I would like to use a python set to check if I have seen a given tensor before, as a termination condition. Of course, this doesn’t work as tensors are only equal at that level if they are the same object. Will I have to write my own implementation to cast tensors into something I can put in a set? I get the feeling that moving everything to cpu, for example as a tuple, is not the nicest way to do this.

In general this is tricky for a few different reasons such as what you mean by equality. Do you mean perfect bitwise equality in the underlying data, or some kind of fuzzy floating point “equality” like what `allclose`

is used for?

Thank you for such a quick reply. I am using integers (the problem is checking if an RL policy has been seen before, in case you are familiar with this). So exact bitwise equality is indeed what I am looking for.

In that case, does something like a simple wrapper class work for your use case?

```
import torch
class HashTensorWrapper():
def __init__(self, tensor):
self.tensor = tensor
def __hash__(self):
return hash(self.tensor.numpy().tobytes())
def __eq__(self, other):
return torch.all(self.tensor == other.tensor)
a = torch.randn(1000)
b = a.clone()
print(hash(a) == hash(b))
a_wrap = HashTensorWrapper(a)
b_wrap = HashTensorWrapper(b)
print(hash(a_wrap) == hash(b_wrap))
unwrapped_set = set()
unwrapped_set.add(a)
unwrapped_set.add(b)
wrapped_set = set()
wrapped_set.add(a_wrap)
wrapped_set.add(b_wrap)
print(len(unwrapped_set), len(wrapped_set))
```

```
$ python3 hash.py
False
True
2 1
```

Yes, this would work. I will time this against naive solution (just move onto cpu as pytorch tensor → numpy array → tuple). But I think we still have the same problem that the bytes will go onto the cpu. To get around this, somehow we would need to implement a hashset on gpu. I doubt this is done though, haha.
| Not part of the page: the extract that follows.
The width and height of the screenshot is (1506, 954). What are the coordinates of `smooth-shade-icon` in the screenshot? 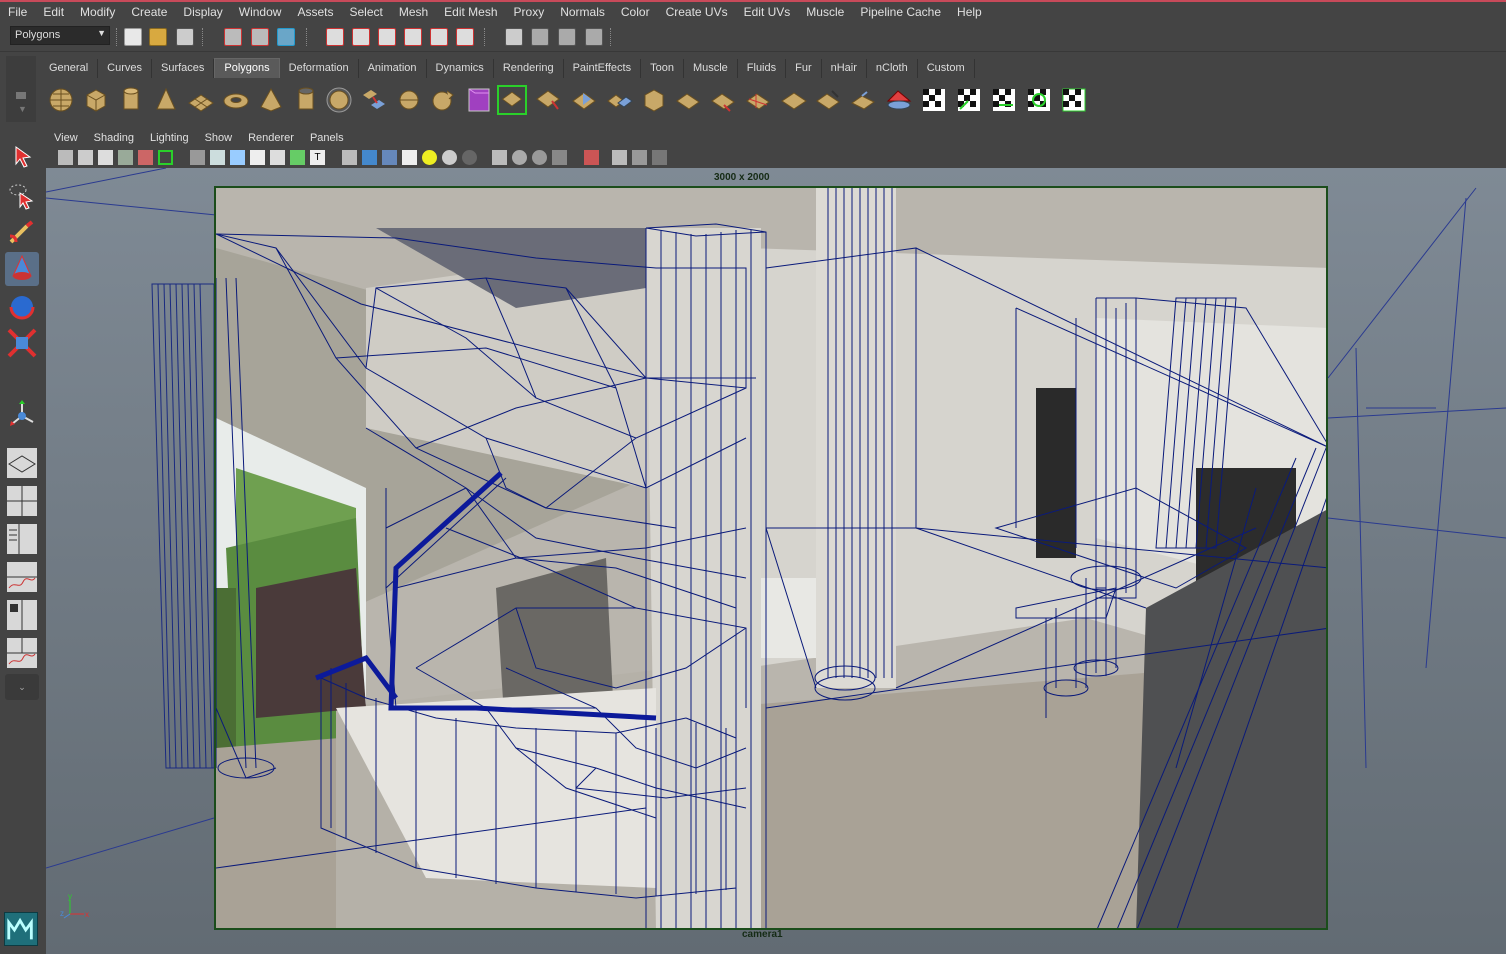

But this also poses an interesting idea: Maybe searching a hashtable is (much?) faster on gpu.

Actually, I found that tensorflow has an implementation of hashtable: tf.lookup.experimental.DenseHashTable | TensorFlow Core v2.5.0. Is there any sort of feature request system, so that someday this can exist for pytorch as well?
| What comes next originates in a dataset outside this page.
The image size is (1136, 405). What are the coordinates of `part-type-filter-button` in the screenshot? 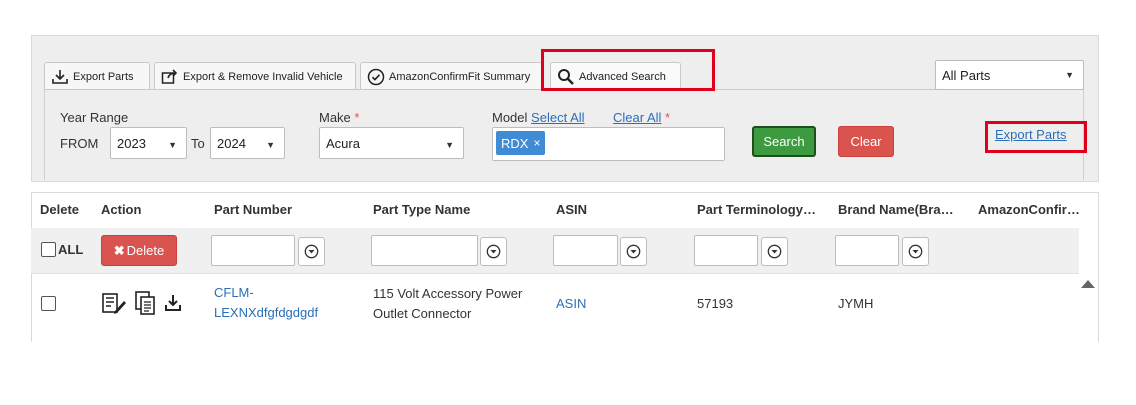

You could consider opening an issue on the github for this. I am curious if there is a workaround that works like computing a cruder hash function using functions that are native on GPU so that only a very small amount of data has to be copied to CPU for hashing:

```
import time
import torch
class HashTensorWrapper():
def __init__(self, tensor):
self.tensor = tensor
def __hash__(self):
return hash(self.tensor.cpu().numpy().tobytes())
def __eq__(self, other):
return torch.all(self.tensor == other.tensor)
class HashTensorWrapper2():
def __init__(self, tensor):
self.tensor = tensor
self.hashcrap = torch.arange(self.tensor.numel(), device=self.tensor.device).reshape(self.tensor.size())
def __hash__(self):
if self.hashcrap.size() != self.tensor.size():
self.hashcrap = torch.arange(self.tensor.numel(), device=self.tensor.device).reshape(self.tensor.size())
return hash(torch.sum(self.tensor*self.hashcrap))
def __eq__(self, other):
return torch.all(self.tensor == other.tensor)
a = torch.randn(1000,1000).cuda()
b = a.clone()
print(hash(a) == hash(b))
a_wrap = HashTensorWrapper(a)
b_wrap = HashTensorWrapper(b)
a_wrap2 = HashTensorWrapper2(a)
b_wrap2 = HashTensorWrapper2(b)
print(hash(a_wrap2) == hash(b_wrap2))
unwrapped_set = set()
unwrapped_set.add(a)
unwrapped_set.add(b)
wrapped_set = set()
wrapped_set.add(a_wrap2)
wrapped_set.add(b_wrap2)
print(len(unwrapped_set), len(wrapped_set))
torch.cuda.synchronize()
t1 = time.time()
for i in range(10):
hash(a_wrap)
torch.cuda.synchronize()
t2 = time.time()
torch.cuda.synchronize()
t3 = time.time()
for i in range(10):
hash(a_wrap2)
torch.cuda.synchronize()
t4 = time.time()
print(t2-t1, t4-t3)
```

```
# python hash.py
False
True
2 1
0.027219772338867188 0.0004017353057861328
```

Neat trick! I will probably use that, and also open an issue to request the feature. Thank you very much for your help and implementations.